Apesar do entusiasmo de boa parte da advocacia criminal, o criminalista, mestre e professor de Direito Penal e Processo Penal Rafael Paiva vê com cautela os possíveis ganhos esperados para garantir maior imparcialidade no processo penal, sobretudo em casos comuns e corriqueiros.

“Há uma espécie de supervalorização da figura do juiz de garantias. É uma figura adequada para um processo constitucional acusatório, em que a principal característica é que o magistrado seja equidistante em relação às partes, um sujeito mais passivo, que não tem papel muito ativo na investigação, tudo para buscar um julgamento mais imparcial possível. Mas, na prática, pode mudar pouca coisa, a depender do juiz. Aquele que é legalista, e que na dúvida absolve, tenderá a continuar atuando de forma correta. Mas aquele que acha que deve ser um justiceiro, que na dúvida condena, terá seu poder restringido, já que ele não atuará na fase de investigação. Por outro lado, esse juiz, atuando na fase do processo, poderá rever a atuação do juiz de garantias, podendo até prender uma pessoa que na investigação ficou solta”, diz.

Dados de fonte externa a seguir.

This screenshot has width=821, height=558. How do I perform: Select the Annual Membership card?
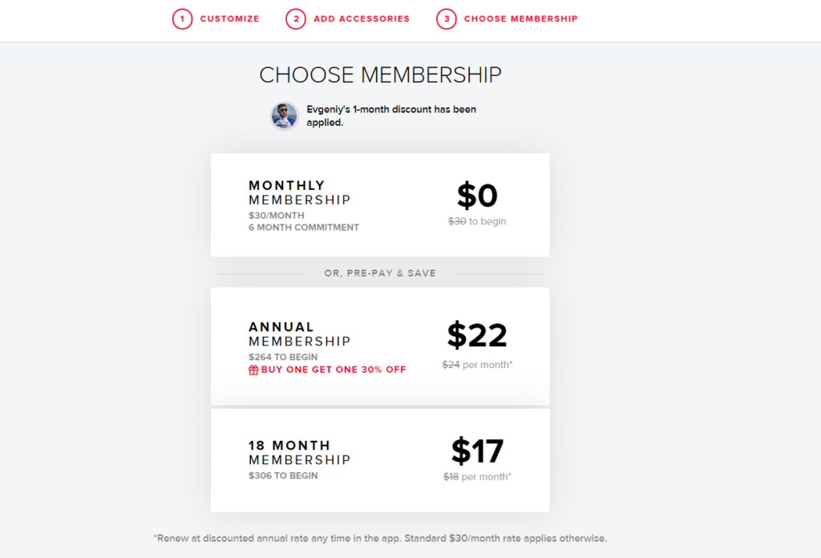click(x=380, y=346)
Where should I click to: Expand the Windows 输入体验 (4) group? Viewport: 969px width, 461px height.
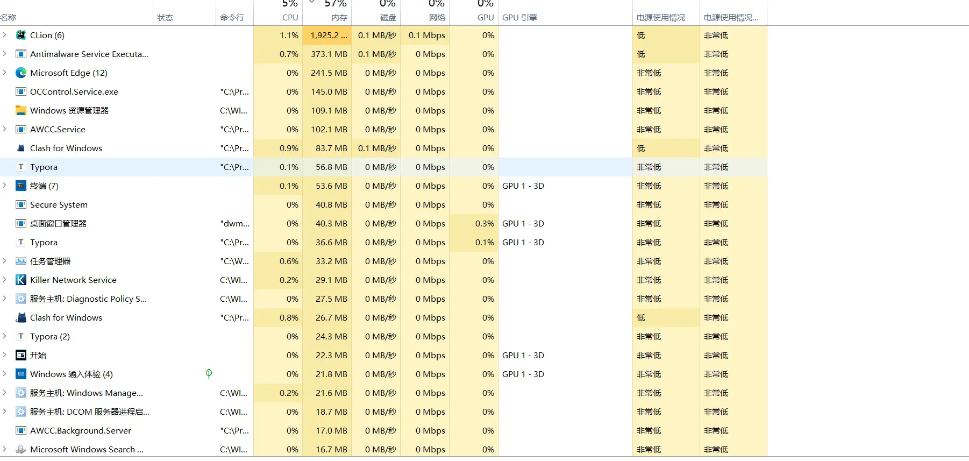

O criminalista considera um ganho, de qualquer modo, a supervisão maior que haverá nas investigações, principalmente aquelas que são tocadas pela polícia ou MP sem conhecimento do juiz. O STF estabeleceu que toda apuração criminal, ainda que em fase preliminar, deve ser remetida para um juiz verificar se está sendo feita dentro da legalidade.